◆ **Yang Dikerjakan**
- A) Tolong tulis ulang bagian teks seni pertunjukan dari "1. Seni Tari" sampai "sebagai berikut.", dengan mengganti "gerak" menjadi "gerakan".
- B) Sebutkan semua kebudayaan asing yang menurut teks seni pertunjukan masuk sebagai pengaruh luar pada masa kerajaan.

◆ **Teks Bacaan**
"""

SENI PERTUNJUKAN
Seni pertunjukan
meliputi seni tari, seni drama, dan seni musik.
1. Seni Tari
Menurut
Curt Sach dalam World History of The Dance, tari adalah gerak yang berirama.
Menurut Corrie Hartong tari adalah gerak gerik badan yang diberi bentuk dan irama
di dalam ruang. Secara sederhana tari adalah ungkapan gagasan atau perasaan
yang estetis dan bermakna yang diwujudkan melalui media gerak tubuh manusia
yang ditata dengan prinsip-prinsip tertentu.
Perkembangan
seni tari di Indonesia sangat terkait dengan perkembangan kehidupan
masyarakatnya, baik ditinjau dari struk- tur etnik maupun dalam lingkup negara
kesatuan. Perkembangan seni tari Indonesia terbagi atas beberapa periode
sebagai berikut.
a.
Zaman
Pra Sejarah
Bentuk-bentuk
seni pertunjukan pada masa prasejarah masih banyak terdapat di daerah pedalaman
yang terpencil yang diwarnai oleh kepercayaan animisme. Sisa-sisa pertunjukan
yang berbau animisme, penyembahan nenek moyang dan binatang totem, masih bisa
dijumpai di Papua, pedalaman Kalimantan, pedalaman Sumatra, pedalaman Sulawesi,
beberapa daerah di Bali yang disebut Bali Aga atau Bali Mula, seperti Trunyan
dan Tenganan, serta di Jawa. Perwujudan tari pada masa itu diduga merupakan
refleksi dari satu kebulatan kehidupan masyarakat agraris yang terkait dengan
adat istiadat, kepercayaan, dan norma kehidupannya secara turun-temurun
Beberapa
sisa tarian pada masa itu yang kini masih bisa diamati, baik dalam upacara
maupun dalam bentuk tontonan. Misalnya tari Kuda Kepang atau tari Jathilan di
Jawa Tengah, tari Topeng Hudoq dari Kalimantan yang menampilkan gerak tari yang
sederhana dan mengutamakan ekspresi spontan dari pelakunya. Ciri-ciri tersebut
tampaknya merupakan kondisi dasar yang hampir sama di wilayah-wilayah etnik
yang agraris.
b.
Masa
Kerajaan
Masa
kerajaan ini ditandai oleh masuknya pengaruh luar sebagai unsur asing antara
lain kebudayaan Cina, Hindu- Buddha, Islam, dan Barat. Pengaruh kebudayaan Cina
kurang mendapat perhatian oleh para peneliti, karena kemungkinan dasar
kepercayaan yang hampir sama dengan masyarakat pribumi, yaitu percaya kepada
roh-roh leluhur, sehingga kurang begitu nyata pada perubahan sistem
kemasyarakat- annya.
Pengaruh
kebudayaan India (atau Hindu/Buddha) semula berlangsung di Kalimantan dan
Sumatra, tetapi proses akulturasi sangat kuat di Jawa dan Bali. Adegan pengaruh
Hindu-Buddha sangat nyata pada stratifikasi sosial yang hierarkis yang ditandai
dengan adanya sistem kelas sosial, yaitu masyarakat adat atau rakyat dan
masyarakat bangsawan atau istana. Dengan
adanya dua kelas sosial ini maka muncul dua wajah tari yang disebut tari rakyat
dan tari istana atau tari klasik.

"""

◆ **Cuplikan Data**
"""

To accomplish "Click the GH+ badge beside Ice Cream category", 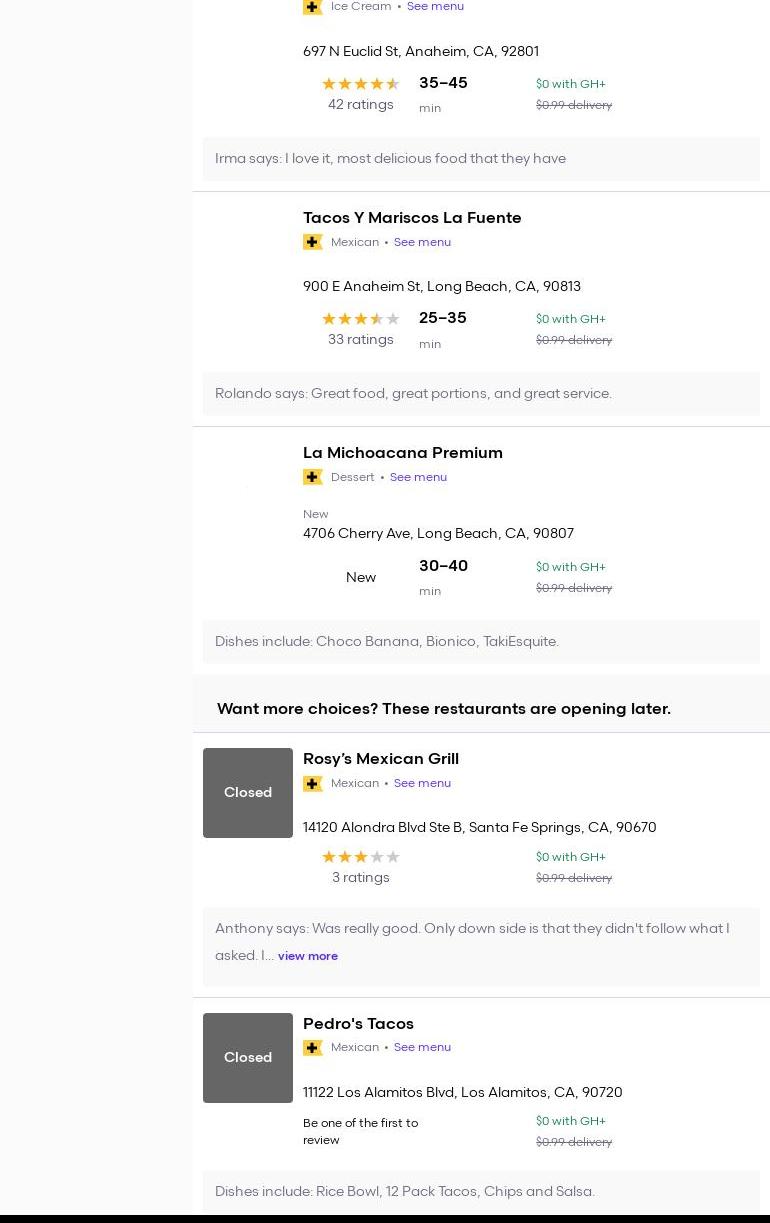I will click(x=313, y=7).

"""

◆ **Jawaban Tertulis**
- A)
1. Seni Tari
Menurut
Curt Sach dalam World History of The Dance, tari adalah gerakan yang berirama.
Menurut Corrie Hartong tari adalah gerakan gerik badan yang diberi bentuk dan irama
di dalam ruang. Secara sederhana tari adalah ungkapan gagasan atau perasaan
yang estetis dan bermakna yang diwujudkan melalui media gerakan tubuh manusia
yang ditata dengan prinsip-prinsip tertentu.
Perkembangan
seni tari di Indonesia sangat terkait dengan perkembangan kehidupan
masyarakatnya, baik ditinjau dari struk- tur etnik maupun dalam lingkup negara
kesatuan. Perkembangan seni tari Indonesia terbagi atas beberapa periode
sebagai berikut.

- B) Cina, Hindu-Buddha, Islam, Barat